*BRIEF:*
Count the lines below that hold the string "agent". Give only that number.

Stored records
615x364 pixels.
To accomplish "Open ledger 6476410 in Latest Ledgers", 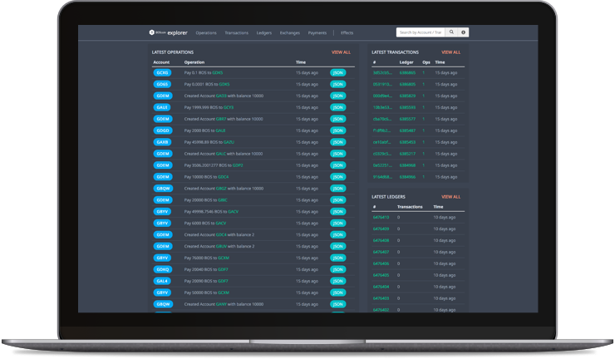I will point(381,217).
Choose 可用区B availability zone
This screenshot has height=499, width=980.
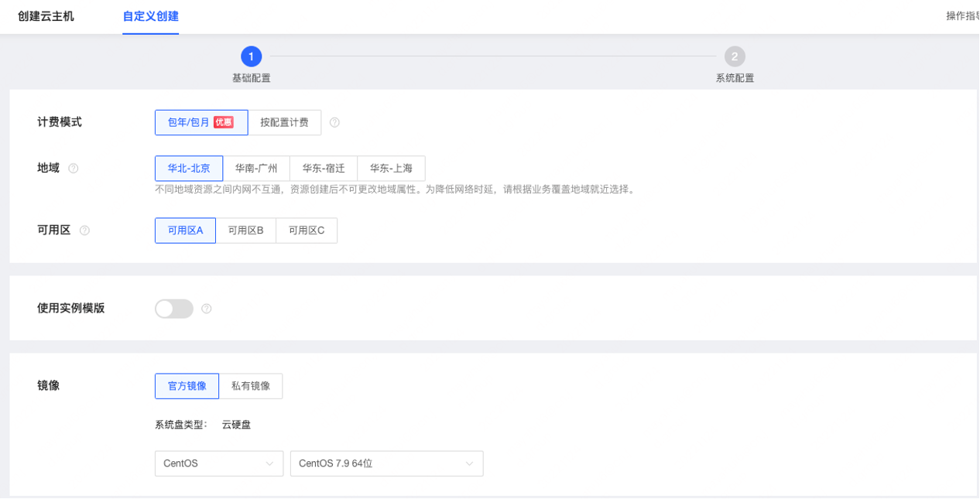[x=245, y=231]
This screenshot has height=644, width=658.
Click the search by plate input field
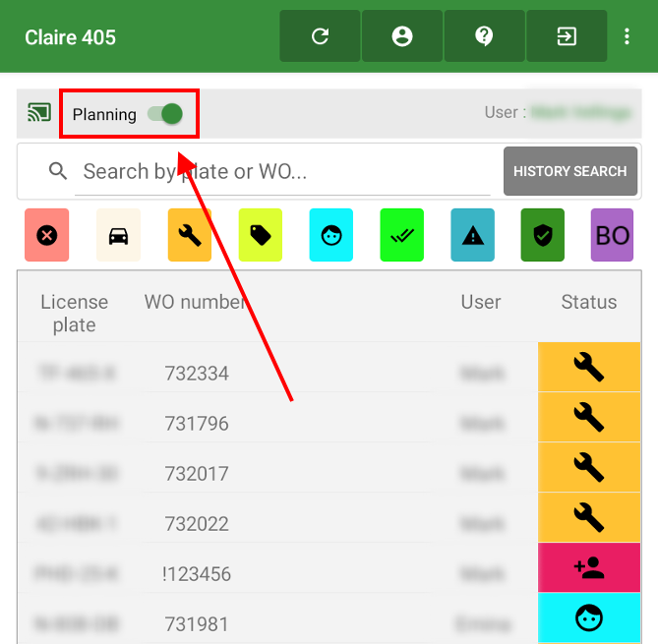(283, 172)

* * *

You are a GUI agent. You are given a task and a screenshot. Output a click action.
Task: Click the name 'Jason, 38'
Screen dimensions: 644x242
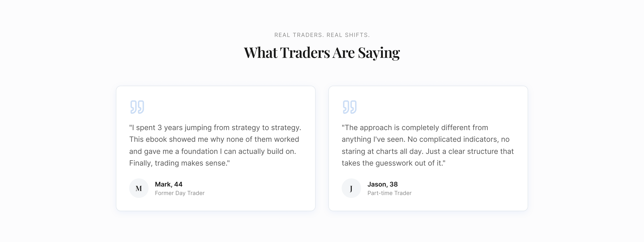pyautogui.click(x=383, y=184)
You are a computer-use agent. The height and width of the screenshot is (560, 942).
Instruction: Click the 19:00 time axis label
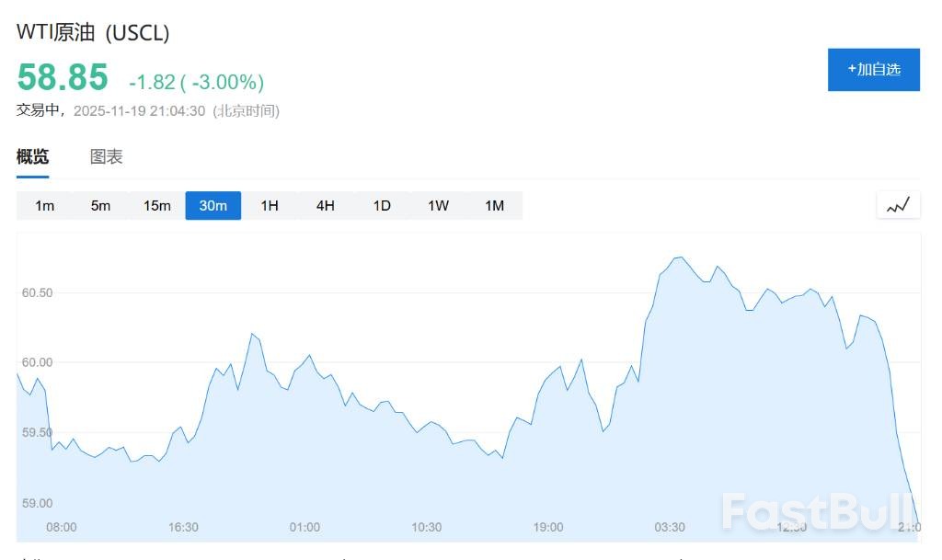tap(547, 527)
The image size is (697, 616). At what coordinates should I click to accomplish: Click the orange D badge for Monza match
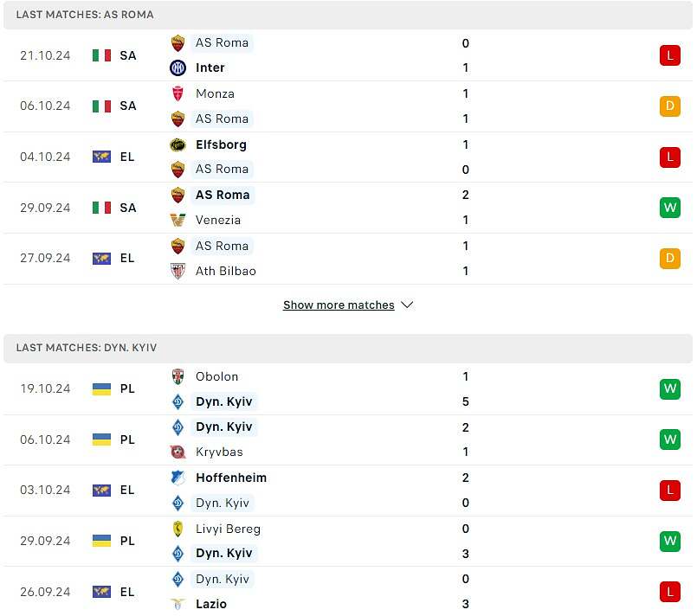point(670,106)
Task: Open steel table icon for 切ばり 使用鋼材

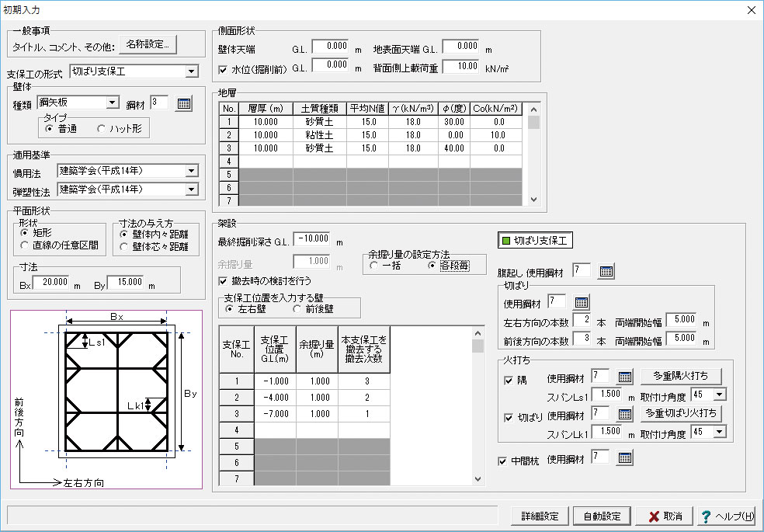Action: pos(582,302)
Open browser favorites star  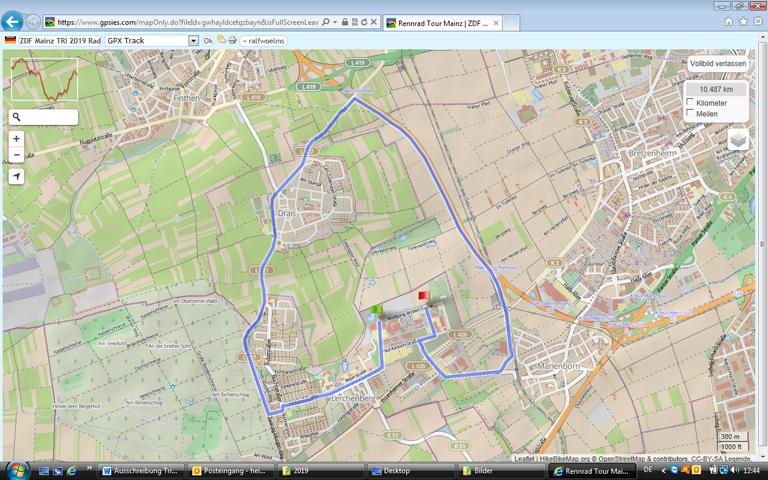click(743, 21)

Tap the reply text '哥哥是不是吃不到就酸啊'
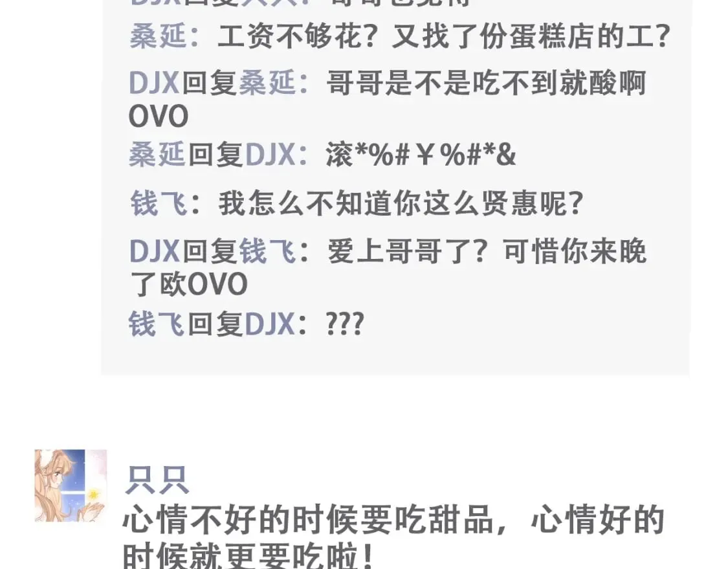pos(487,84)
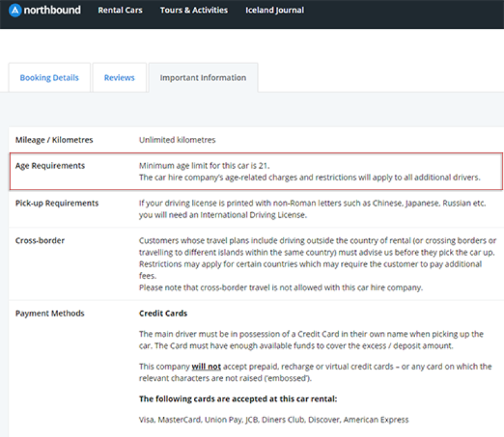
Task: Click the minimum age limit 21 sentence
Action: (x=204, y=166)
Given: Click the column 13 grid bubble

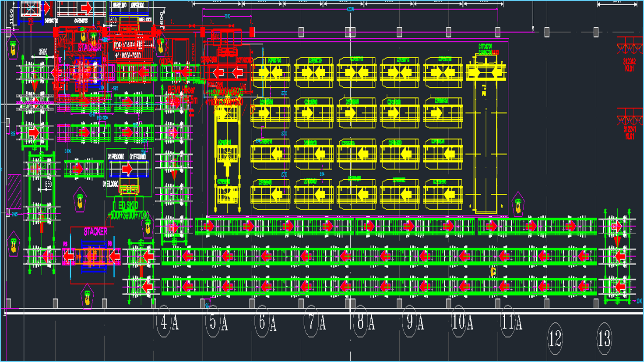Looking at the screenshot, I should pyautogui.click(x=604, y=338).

*RESULT OF THIS EXERCISE:*
2